Research successes: October 2009

October 2009

Thanks and appreciation go to Trish Gooding for her fantastic efforts and accomplishment in her role as Director of Postgraduate Affairs in the School. Trish has worked tirelessly to improve the support of postgraduate students in the School and in general in improving the quality and quantity of PhD students.

Congratulations to two members of the School who have recently contributed greatly to knowledge transfer and the international recognition of the work:

Grants

Chris Plack, from the Audiology and Deafness Research Group, together with Ifat Yasin (also ex University of Manchester MSc student and now at UCL) bagged another grant from EPSRC entitled "The Role of the Efferent System in Auditory Gain Reduction".

Papers accepted

In the Audiology and Deafness Research Group, PhD student Alicja Malicka had her paper "Diagnosing cochlear dead regions in children" (Malicka A, Munro K, Baker R Cheers A) accepted into Ear and Hearing. This is Alicja's second accepted paper in her PhD enrolment period.
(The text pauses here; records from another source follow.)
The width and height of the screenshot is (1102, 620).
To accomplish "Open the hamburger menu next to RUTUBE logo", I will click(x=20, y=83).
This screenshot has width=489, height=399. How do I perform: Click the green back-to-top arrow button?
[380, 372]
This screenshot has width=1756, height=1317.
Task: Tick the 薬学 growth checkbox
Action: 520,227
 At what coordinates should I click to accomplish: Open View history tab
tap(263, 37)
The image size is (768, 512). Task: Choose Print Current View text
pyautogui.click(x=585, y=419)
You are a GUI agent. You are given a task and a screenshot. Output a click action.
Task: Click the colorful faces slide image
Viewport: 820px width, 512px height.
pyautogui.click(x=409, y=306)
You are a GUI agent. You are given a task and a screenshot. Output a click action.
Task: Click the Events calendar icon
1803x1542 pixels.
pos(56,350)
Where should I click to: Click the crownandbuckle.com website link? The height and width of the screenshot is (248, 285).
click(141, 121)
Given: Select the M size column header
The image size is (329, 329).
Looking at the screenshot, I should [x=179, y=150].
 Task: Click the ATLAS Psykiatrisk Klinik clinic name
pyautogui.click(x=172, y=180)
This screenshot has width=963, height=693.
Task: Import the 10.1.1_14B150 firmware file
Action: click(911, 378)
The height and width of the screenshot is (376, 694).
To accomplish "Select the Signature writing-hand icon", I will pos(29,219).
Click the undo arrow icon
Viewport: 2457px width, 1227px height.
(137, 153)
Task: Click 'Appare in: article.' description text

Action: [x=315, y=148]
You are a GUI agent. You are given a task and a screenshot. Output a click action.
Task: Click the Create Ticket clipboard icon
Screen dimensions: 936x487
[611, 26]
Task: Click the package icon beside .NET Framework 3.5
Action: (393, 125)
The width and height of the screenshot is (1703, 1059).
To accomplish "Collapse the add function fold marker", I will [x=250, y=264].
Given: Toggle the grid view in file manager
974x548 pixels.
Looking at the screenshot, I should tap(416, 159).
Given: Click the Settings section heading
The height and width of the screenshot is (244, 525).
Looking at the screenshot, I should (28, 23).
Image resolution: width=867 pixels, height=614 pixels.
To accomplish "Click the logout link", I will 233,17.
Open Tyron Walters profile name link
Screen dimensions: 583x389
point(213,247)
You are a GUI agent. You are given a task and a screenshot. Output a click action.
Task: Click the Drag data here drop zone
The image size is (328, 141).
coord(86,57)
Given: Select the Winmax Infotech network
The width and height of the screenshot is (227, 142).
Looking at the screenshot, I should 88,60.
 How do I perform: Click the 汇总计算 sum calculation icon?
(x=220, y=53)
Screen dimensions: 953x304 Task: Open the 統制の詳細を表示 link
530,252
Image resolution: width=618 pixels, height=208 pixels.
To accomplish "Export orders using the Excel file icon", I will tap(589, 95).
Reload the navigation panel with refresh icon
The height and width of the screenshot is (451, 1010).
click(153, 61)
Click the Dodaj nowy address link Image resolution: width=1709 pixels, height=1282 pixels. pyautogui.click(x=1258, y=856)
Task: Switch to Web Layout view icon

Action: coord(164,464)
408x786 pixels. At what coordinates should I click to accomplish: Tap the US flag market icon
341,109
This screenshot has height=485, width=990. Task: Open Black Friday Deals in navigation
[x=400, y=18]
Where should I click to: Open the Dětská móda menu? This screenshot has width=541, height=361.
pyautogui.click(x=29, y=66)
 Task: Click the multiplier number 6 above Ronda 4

Colette McKay had a paper published in Psychological Medicine via an international collaboration with Melbourne University and the Mental Health Research Institute: "Reduced connectivity of the auditory cortex in patients with auditory hallucination: a resting state functional magnetic resonance imaging study.

In the Clinical and Health Psychology Research Group, Warren Mansell edited a special issue of the Cognitive Behaviour Therapist on Control Theory and CBT which was published last month. It contains 10 articles including international contributions, plus papers by Dr Sara Tai, and two postgraduate students from our School.